Return the lines below that contain "LinkedIn".
########################################
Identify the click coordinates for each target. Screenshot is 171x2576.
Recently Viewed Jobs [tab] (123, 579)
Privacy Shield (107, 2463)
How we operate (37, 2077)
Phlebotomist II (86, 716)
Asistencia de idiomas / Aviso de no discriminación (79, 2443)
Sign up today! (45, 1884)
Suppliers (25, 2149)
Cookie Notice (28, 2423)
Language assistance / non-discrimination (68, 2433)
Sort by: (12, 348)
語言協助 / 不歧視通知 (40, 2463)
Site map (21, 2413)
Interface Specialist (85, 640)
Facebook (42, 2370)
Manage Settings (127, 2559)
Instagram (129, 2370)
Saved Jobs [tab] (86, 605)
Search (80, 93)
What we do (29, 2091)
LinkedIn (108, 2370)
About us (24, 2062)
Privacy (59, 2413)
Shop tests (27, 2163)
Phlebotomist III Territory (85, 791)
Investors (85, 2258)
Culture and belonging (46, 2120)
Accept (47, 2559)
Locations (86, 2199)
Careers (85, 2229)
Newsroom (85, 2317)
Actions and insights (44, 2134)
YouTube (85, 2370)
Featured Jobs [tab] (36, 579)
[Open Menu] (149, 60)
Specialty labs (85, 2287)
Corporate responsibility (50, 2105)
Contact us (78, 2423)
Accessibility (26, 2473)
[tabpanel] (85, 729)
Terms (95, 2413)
########################################
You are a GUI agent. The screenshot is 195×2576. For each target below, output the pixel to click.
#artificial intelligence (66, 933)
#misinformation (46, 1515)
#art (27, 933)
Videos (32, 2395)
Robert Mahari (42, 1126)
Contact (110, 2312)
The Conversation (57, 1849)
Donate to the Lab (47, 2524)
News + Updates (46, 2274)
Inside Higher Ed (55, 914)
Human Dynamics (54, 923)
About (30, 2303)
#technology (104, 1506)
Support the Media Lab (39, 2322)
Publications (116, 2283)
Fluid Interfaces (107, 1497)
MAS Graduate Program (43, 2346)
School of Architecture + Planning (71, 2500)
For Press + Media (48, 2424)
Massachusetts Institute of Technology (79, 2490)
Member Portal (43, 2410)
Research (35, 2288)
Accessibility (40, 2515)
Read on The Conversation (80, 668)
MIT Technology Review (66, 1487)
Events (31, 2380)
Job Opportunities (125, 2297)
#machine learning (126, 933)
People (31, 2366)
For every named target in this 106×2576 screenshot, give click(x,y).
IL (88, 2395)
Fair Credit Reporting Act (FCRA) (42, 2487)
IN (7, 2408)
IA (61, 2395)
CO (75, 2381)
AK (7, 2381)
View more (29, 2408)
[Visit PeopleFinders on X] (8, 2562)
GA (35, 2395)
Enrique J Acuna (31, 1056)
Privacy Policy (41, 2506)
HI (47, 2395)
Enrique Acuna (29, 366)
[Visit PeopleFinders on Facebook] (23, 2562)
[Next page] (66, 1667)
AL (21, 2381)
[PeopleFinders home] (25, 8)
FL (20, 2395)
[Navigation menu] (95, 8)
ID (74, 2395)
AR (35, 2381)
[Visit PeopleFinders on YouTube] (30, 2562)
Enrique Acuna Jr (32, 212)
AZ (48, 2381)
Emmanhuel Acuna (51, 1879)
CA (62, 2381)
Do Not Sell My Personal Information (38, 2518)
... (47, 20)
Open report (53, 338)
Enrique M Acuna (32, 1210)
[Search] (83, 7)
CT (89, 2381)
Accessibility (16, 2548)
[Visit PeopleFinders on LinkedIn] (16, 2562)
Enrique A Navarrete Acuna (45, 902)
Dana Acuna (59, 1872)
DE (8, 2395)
########################################
■ **Solution for this exercise**
LinkedIn (108, 2370)
[Visit PeopleFinders on LinkedIn] (16, 2562)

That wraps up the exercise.